Looxid Labs, Seoul, 06628, Republic of Korea.
BK21 FOUR Intelligence Computing, Seoul National University, Seoul, 08826, Republic of Korea.
Sci Rep. 2021 May 5;11(1):9543. doi: 10.1038/s41598-021-88623-8.
GPCR proteins belong to diverse families of proteins that are defined at multiple hierarchical levels. Inspecting relationships between GPCR proteins on the hierarchical structure is important, since characteristics of the protein can be inferred from proteins in similar hierarchical information. However, modeling of GPCR families has been performed separately for each of the family, subfamily, and sub-subfamily level. Relationships between GPCR proteins are ignored in these approaches as they process the information in the proteins with several disconnected models. In this study, we propose DeepHier, a deep learning model to simultaneously learn representations of GPCR family hierarchy from the protein sequences with a unified single model. Novel loss term based on metric learning is introduced to incorporate hierarchical relations between proteins. We tested our approach using a public GPCR sequence dataset. Metric distances in the deep feature space corresponded to the hierarchical family relation between GPCR proteins. Furthermore, we demonstrated that further downstream tasks, like phylogenetic reconstruction and motif discovery, are feasible in the constructed embedding space. These results show that hierarchical relations between sequences were successfully captured in both of technical and biological aspects.
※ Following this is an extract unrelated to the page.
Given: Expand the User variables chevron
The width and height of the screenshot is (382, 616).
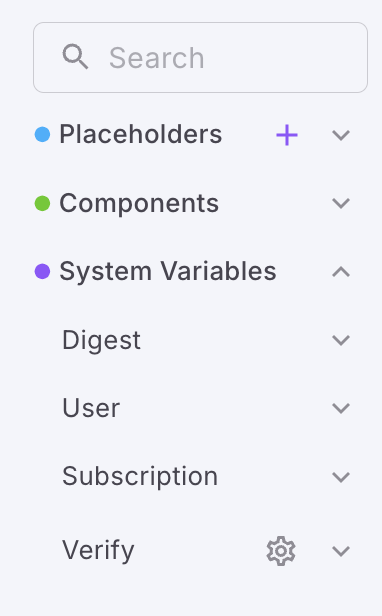Looking at the screenshot, I should 341,408.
G 蛋白偶联受体(GPCR)蛋白属于多种蛋白质家族,这些家族在多个层次上进行定义。检查 GPCR 蛋白在层次结构上的关系很重要,因为可以从具有相似层次信息的蛋白质中推断出蛋白质的特性。然而,GPCR 家族的建模分别针对每个家族、亚家族和亚亚家族进行。在这些方法中,忽略了 GPCR 蛋白之间的关系,因为它们使用几个不相关的模型处理蛋白质中的信息。在这项研究中,我们提出了 DeepHier,这是一种深度学习模型,可以从蛋白质序列中使用统一的单个模型同时学习 GPCR 家族层次结构的表示。引入了基于度量学习的新损失项,以在蛋白质之间纳入层次关系。我们使用公共的 GPCR 序列数据集测试了我们的方法。在深度特征空间中的度量距离与 GPCR 蛋白之间的层次家族关系相对应。此外,我们证明,在构建的嵌入空间中,进一步的下游任务,如系统发育重建和模体发现,是可行的。这些结果表明,在技术和生物学方面都成功地捕获了序列之间的层次关系。